The lines below starting at the line containing "Switch to the Quests tab label" and ending at the line containing "Viewport: 1516px width, 873px height." are to be repeated exactly, with both ends kept and nothing else added.

Dataset entries section start

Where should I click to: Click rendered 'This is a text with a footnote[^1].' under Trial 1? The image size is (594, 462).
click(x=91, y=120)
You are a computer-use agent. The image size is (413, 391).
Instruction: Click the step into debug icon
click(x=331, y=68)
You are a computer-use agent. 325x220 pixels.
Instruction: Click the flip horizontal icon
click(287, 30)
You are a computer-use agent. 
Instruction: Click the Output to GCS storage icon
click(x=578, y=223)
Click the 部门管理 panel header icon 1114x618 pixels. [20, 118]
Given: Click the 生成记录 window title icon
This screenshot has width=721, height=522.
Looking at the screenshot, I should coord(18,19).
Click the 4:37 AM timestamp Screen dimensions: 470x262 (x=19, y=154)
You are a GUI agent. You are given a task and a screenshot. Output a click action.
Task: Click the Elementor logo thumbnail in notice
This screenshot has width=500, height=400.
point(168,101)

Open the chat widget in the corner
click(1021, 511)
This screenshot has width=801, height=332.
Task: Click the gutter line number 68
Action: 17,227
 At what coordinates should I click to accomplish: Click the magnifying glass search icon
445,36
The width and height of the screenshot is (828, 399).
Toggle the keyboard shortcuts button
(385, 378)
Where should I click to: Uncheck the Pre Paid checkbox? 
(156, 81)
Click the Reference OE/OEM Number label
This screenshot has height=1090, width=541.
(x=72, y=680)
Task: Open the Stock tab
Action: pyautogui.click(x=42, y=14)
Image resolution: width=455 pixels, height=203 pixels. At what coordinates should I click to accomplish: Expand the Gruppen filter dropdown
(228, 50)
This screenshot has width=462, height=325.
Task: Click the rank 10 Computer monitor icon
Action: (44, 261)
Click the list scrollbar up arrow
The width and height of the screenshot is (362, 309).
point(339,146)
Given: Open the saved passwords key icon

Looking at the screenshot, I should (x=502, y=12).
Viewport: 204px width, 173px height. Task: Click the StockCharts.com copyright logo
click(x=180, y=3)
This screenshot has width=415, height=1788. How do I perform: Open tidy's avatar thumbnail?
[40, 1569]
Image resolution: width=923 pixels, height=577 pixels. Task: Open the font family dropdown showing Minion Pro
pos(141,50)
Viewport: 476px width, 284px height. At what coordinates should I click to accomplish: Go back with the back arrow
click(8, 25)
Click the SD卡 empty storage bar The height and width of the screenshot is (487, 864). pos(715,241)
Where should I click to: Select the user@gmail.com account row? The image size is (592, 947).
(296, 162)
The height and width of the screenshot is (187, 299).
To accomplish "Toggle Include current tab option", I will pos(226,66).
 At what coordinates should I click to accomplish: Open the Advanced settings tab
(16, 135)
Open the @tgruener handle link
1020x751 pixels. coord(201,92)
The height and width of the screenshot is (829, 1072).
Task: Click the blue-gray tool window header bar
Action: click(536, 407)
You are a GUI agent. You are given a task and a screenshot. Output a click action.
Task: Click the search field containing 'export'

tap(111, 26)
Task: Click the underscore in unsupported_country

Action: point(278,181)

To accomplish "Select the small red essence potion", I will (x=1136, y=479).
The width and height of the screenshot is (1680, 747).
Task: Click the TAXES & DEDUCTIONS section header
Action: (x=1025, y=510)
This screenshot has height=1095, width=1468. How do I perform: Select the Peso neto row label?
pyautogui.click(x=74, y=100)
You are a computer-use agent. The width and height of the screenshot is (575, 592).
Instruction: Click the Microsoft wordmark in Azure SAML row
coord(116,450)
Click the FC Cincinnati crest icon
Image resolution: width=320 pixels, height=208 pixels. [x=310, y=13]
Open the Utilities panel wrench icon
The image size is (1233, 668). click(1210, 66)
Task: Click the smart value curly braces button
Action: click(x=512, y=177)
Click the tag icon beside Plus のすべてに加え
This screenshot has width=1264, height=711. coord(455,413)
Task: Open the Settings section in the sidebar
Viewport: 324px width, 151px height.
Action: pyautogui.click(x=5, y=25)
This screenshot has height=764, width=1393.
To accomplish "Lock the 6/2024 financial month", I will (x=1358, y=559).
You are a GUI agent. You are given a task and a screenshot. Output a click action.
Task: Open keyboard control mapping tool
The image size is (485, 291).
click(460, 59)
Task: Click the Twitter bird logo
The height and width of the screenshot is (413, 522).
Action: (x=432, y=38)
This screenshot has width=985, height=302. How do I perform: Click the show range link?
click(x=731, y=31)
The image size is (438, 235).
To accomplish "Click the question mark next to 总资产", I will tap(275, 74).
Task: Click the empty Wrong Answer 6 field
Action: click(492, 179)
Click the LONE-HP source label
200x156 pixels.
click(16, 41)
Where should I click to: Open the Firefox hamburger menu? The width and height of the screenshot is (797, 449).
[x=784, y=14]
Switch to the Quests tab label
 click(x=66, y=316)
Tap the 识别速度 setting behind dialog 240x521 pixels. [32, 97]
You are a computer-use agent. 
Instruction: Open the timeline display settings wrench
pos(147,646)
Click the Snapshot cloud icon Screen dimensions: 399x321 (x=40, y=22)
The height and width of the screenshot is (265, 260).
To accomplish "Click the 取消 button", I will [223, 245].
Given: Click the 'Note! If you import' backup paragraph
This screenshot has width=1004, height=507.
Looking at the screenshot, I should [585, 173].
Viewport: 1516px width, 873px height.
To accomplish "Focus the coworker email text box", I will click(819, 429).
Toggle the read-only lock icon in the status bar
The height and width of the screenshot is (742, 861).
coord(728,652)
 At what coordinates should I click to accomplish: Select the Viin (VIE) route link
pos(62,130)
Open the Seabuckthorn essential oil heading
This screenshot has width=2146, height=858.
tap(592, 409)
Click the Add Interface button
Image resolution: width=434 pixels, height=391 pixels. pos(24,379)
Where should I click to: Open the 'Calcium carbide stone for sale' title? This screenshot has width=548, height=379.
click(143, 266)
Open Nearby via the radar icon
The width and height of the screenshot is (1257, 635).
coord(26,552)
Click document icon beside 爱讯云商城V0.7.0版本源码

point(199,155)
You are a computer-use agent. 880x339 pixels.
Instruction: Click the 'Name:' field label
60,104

Dataset entries section end

Written answer:
Switch to the Quests tab label
 click(x=66, y=316)
Tap the 识别速度 setting behind dialog 240x521 pixels. [32, 97]
You are a computer-use agent. 
Instruction: Open the timeline display settings wrench
pos(147,646)
Click the Snapshot cloud icon Screen dimensions: 399x321 (x=40, y=22)
The height and width of the screenshot is (265, 260).
To accomplish "Click the 取消 button", I will [223, 245].
Given: Click the 'Note! If you import' backup paragraph
This screenshot has width=1004, height=507.
Looking at the screenshot, I should [585, 173].
Viewport: 1516px width, 873px height.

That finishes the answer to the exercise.